In pyspark, is it possible to groupby and do a aggregation with a where conditions?

I have the current dataframe df_A:

+-------------+-------------+--------+-----------+--------+
|           id|         Type|id_count|     Value1|  Value2|
+-------------+-------------+--------+- ---------+--------+
|           18|          AAA|       2|      null|     null|
|           18|          BBB|       2|      null|     null|
|           16|          BBB|       2|      null|     null|
|           16|          CCC|       2|      null|     null|
|           17|          CCC|       1|      null|     null|
+-------------+-------------+--------+----------+---------+

When count is 2 and type is NOT equal to "AAA", I want to sum Value1 for this id and remove the duplicate.
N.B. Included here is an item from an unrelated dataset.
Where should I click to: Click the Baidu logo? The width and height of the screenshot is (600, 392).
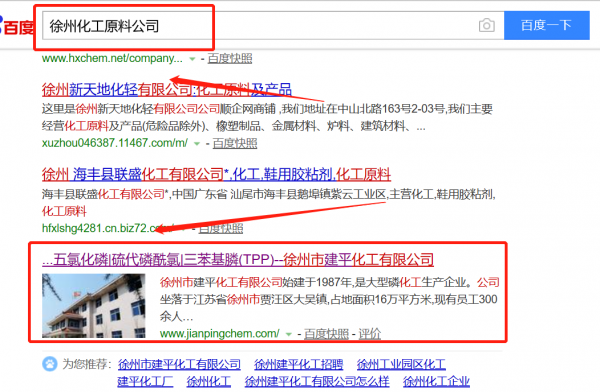[17, 25]
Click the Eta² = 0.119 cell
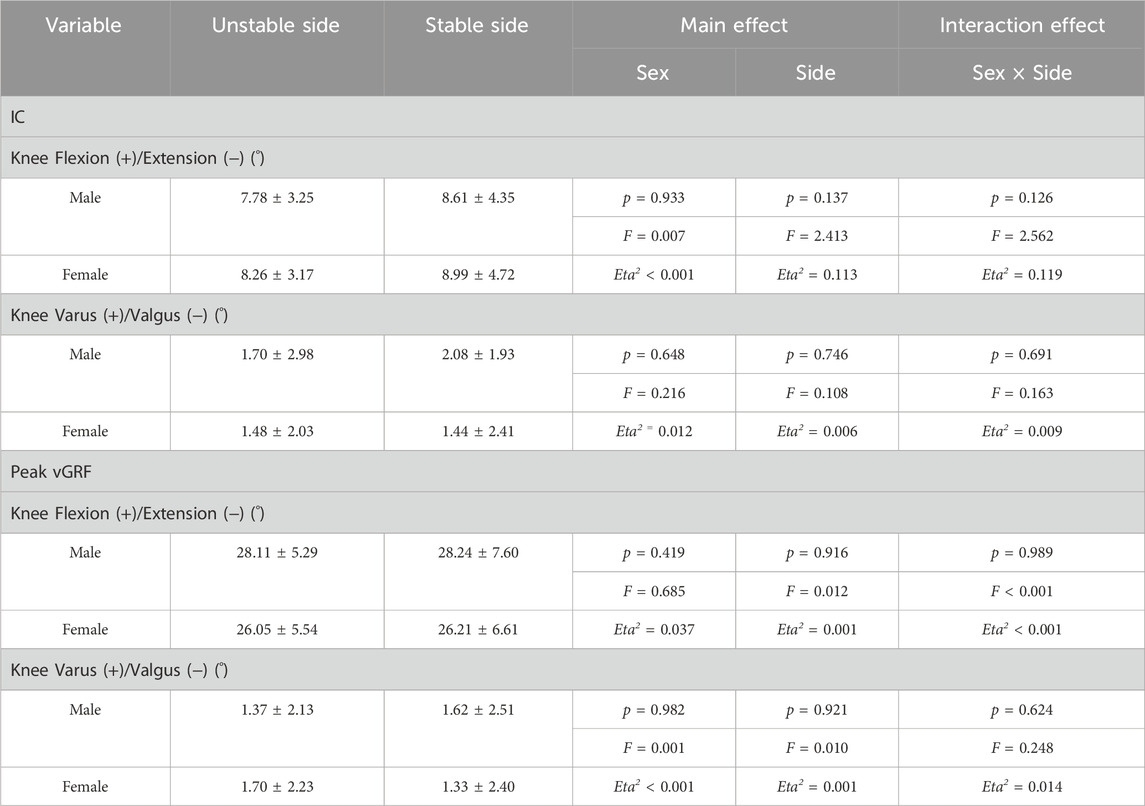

So that the result will be like this:

+-------------+-------------+--------+-----------+--------+
|           id|         Type|id_count|     Value1|  Value2|
+-------------+-------------+--------+- ---------+--------+
|           18|          AAA|       2|      null|     null|
|           18|          BBB|       2|      null|     null|
|           16|      CCC+BBB|       2|      null|     null|
|           17|          CCC|       1|      null|     null|
+-------------+-------------+--------+----------+---------+

To groupby and sum, it would be straight forward: df_B = df_A.groupby(id).sum('Value1')
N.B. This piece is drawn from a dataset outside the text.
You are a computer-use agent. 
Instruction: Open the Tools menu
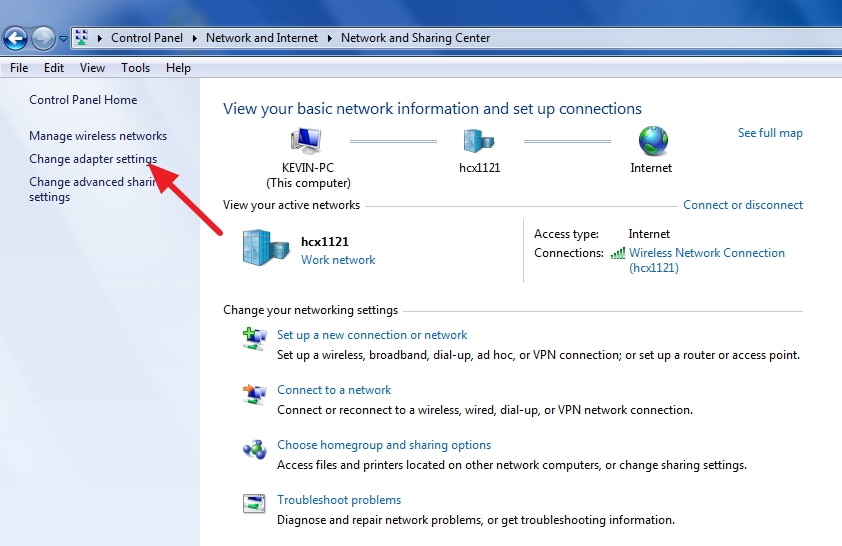[x=135, y=68]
But I need to use filter, when or where in combination with groupby, but I don't find a way. How can this be done? Another approach?

Solution

You can filter the initial dataframe to get 2 dataframes, let's call df1 the first dataframe that respect your condition (count is 2 and type is NOT equal to "AAA") and df2 the other dataframe, apply your groupBy on df1 and then union the 2 dataframes, here's a code:

df = spark.createDataFrame([
    (18, "AAA", 2, 1, 5),
    (18, "BBB", 2, 2, 4),
    (16, "BBB", 2, 3, 3),
    (16, "CCC", 2, 4, 2),
    (17, "CCC", 1, 5, 1)
], ["id", "Type", "id_count", "Value1", "Value2"])

filter_cond = (df['id_count'] == 2) & (df['Type'] != 'AAA')
df1 = df.filter(filter_cond)
df2 = df.filter(~filter_cond)
df1.groupby("id").agg(
    concat_ws("+", collect_list("Type")).alias("Type"),
    first("id_count"),
    sum("Value1").alias("Value1"),
    sum("Value2").alias("Value2")
).union(df2).show()